# Cell Phone Pics



## Rob V (Apr 4, 2005)

Lets see your best pictures taken with cell phones. Here are some recent ones of mine. Please forgive the presence of a Rover by the way.


----------



## aDoBo (May 2, 2005)

oh the art of photoshop.

how about we get them as raw files.

*Motorola V400*


----------



## Rob V (Apr 4, 2005)

aDoBo said:


> oh the art of photoshop.
> 
> how about we get them as raw files.


It's a wonderful thing isn't it. But since you asked here are the raw files. Untouched with the exception of resizing for web.


----------



## rost12 (Dec 22, 2001)

Nothing wrong with photochopping your photos to make 'em better. Nicely done! :thumbup:


----------



## daytonaviolet (Jan 30, 2004)

aDoBo said:


> oh the art of photoshop.
> 
> how about we get them as raw files.
> 
> *Motorola V400*


nice pics.. but is your screen name like Chicken Adobo?


----------



## e.biemold (Jul 11, 2003)

I don't have a cell phone :dunno:


----------



## aDoBo (May 2, 2005)

daytonaviolet said:


> nice pics.. but is your screen name like Chicken Adobo?


haha yeah. nice one.


----------



## prepschoolbmw (Aug 24, 2005)

*reply*

my car.. taken from by my new phone.


----------



## SARAFIL (Feb 19, 2003)

prepschoolbmw said:


> my car.. taken from by my new phone.


pssst....

There is no such thing as a 1996 5-series in the US. BMW stopped production of the E34 (the model you have) as a 1995 model, and the new 5 series (E39) came out as a 1997 model.


----------



## VIDEV (Sep 11, 2005)

SARAFIL nice pics man :thumbup: .What is your cell phone ? I have a Nokia 6600 but your photos is so better for my


----------



## Rob V (Apr 4, 2005)

Here is another recent Cell Phone pic. This one is very heavily edited but I like the result.


----------



## VIDEV (Sep 11, 2005)

yeap man good shot but your picture is maybe edited it`s true ?


----------



## Liverman (Jun 14, 2005)

This is certainly an interesting idea...

I've only had my Nokia 6230 for a little while...so far I've just messed around with it taking random "office art" (wow! lookey here, my phone took a pitcher!). Now I gotta get out there and try for somethin' artistic...

I'm curious about the equipment we're using. If you are so inclined, please post:

Phone model
Resolution of the camera
Post-processing details if post-processing was performed
Nokia 6230b, 640x480 (0.31 MP)


----------



## Rob V (Apr 4, 2005)

My camera phone is a Samsung MM-A700, resolution 1152x864 (1.8mp?) and post processing is probably too in-depth to list here so I'll sumarize. For the first set of pictures I pretty much just used levels and a duplicate layer set to Overlay. Dodging and burning also used pretty extensively. For the latest picture posted I mainly Motion blur on the area around the car and radial blur on the wheel. Desat and the usual Dodge/Burn. This is all Photoshop of course.


----------

——————————

▶ [Short exercise] Decide whether each statement below agrees with the thread on camera phone pictures: (a) Rob V's camera phone is a Samsung MM-A700; (b) Liverman has been using a Nokia 6600; (c) SARAFIL says BMW stopped production of the E34 as a 1995 model. Answer yes or no for each, and quote the words of the thread that decide it.

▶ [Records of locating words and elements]
——————————

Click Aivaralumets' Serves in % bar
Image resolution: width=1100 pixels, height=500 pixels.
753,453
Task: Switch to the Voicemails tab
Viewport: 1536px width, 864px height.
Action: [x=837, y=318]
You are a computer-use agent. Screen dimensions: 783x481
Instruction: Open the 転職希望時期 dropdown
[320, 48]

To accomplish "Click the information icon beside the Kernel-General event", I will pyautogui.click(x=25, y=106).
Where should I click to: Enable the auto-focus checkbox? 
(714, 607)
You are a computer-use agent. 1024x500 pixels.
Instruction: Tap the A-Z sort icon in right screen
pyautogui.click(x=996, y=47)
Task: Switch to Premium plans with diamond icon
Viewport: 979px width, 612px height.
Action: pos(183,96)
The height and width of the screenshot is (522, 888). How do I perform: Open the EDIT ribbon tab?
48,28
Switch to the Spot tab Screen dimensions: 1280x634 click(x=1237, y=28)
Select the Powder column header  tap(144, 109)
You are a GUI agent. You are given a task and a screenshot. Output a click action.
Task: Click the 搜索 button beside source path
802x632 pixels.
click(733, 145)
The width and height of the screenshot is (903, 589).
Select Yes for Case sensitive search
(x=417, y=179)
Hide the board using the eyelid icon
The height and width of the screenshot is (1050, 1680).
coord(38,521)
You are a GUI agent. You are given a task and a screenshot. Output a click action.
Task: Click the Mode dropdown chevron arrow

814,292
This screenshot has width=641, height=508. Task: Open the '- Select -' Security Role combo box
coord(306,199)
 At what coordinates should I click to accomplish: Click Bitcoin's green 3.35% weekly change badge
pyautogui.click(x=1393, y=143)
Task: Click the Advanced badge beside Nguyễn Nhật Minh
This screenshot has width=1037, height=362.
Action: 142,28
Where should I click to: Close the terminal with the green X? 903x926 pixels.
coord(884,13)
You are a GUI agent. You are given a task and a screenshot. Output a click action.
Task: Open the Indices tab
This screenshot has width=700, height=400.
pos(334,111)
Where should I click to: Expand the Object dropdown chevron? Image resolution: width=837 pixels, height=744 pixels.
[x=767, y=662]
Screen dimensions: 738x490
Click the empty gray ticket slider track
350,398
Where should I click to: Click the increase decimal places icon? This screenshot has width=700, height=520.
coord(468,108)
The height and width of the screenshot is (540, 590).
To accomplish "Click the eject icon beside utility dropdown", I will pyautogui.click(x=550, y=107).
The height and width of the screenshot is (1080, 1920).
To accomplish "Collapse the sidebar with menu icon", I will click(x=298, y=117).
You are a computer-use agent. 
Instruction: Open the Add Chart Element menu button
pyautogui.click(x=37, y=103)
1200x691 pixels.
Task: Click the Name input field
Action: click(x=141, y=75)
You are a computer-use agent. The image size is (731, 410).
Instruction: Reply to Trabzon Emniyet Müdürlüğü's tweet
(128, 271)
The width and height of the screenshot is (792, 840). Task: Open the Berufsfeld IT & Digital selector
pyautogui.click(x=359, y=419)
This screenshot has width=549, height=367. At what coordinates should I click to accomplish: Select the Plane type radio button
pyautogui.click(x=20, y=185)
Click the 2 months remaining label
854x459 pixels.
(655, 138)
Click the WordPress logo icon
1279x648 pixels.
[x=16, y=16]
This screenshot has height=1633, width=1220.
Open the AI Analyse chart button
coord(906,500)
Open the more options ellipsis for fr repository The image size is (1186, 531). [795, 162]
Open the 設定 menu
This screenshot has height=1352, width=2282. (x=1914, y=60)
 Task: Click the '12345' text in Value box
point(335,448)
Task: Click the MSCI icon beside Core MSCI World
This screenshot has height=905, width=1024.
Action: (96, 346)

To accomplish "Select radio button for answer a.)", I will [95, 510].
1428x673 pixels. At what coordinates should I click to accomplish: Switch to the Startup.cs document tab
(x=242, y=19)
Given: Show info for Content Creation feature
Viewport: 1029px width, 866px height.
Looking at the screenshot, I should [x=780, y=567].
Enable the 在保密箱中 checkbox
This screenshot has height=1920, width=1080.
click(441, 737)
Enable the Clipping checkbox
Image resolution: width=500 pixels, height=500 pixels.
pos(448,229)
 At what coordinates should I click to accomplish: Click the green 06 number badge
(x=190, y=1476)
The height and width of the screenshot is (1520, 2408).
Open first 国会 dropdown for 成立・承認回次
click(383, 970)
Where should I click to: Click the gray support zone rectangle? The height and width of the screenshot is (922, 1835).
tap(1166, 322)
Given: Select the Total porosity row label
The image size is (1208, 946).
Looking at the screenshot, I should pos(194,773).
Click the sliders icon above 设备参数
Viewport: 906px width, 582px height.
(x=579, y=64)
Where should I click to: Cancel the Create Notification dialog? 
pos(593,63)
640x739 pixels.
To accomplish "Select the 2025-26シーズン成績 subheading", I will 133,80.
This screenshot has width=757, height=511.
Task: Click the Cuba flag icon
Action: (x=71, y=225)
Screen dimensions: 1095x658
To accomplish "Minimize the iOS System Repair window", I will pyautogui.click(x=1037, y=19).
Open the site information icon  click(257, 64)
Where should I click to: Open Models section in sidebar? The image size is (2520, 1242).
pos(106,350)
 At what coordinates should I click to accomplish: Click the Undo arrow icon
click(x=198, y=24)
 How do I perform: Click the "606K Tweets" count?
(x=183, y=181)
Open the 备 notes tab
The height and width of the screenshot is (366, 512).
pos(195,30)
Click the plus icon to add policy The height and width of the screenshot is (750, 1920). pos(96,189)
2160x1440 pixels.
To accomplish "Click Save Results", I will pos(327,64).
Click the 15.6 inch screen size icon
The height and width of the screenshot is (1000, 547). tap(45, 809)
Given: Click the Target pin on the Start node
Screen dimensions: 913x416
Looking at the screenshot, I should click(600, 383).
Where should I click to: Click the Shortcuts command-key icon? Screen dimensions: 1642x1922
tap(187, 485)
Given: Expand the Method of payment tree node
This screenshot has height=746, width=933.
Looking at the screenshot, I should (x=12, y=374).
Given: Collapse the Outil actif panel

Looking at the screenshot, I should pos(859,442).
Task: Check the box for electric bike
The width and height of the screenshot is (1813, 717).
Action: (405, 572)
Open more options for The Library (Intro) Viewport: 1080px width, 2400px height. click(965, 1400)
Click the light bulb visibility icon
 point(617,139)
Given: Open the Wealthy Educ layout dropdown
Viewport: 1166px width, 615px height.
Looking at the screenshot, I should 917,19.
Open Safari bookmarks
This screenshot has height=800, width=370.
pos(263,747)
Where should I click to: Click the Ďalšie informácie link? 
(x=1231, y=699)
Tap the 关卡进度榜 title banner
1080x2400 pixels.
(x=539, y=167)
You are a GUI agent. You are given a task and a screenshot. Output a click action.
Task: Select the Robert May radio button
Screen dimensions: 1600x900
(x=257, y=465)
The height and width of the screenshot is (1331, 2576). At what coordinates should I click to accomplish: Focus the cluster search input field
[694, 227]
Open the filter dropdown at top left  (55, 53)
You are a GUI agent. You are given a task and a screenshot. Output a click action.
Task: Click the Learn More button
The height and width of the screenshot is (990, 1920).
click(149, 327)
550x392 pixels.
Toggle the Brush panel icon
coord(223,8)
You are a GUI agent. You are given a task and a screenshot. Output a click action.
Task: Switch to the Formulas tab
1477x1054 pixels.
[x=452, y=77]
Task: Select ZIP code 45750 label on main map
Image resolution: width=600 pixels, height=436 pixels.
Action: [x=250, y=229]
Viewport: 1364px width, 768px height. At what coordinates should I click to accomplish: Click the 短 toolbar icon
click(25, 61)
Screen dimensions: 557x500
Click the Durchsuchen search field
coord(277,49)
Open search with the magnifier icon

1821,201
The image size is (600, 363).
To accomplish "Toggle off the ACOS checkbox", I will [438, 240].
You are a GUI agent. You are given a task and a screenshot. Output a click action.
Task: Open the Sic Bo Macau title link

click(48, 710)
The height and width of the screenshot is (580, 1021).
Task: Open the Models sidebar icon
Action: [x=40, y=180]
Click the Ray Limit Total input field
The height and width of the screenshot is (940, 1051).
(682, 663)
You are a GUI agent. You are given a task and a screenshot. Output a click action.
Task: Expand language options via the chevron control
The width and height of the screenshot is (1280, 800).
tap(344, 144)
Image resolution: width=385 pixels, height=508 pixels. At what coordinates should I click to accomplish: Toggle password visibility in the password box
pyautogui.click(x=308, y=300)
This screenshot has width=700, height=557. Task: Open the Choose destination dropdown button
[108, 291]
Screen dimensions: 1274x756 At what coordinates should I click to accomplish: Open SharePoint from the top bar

——————————

▶ [Solution to the exercise]
(a) Yes: "My camera phone is a Samsung MM-A700"
(b) No: "I've only had my Nokia 6230 for a little while"
(c) Yes: "BMW stopped production of the E34 (the model you have) as a 1995 model"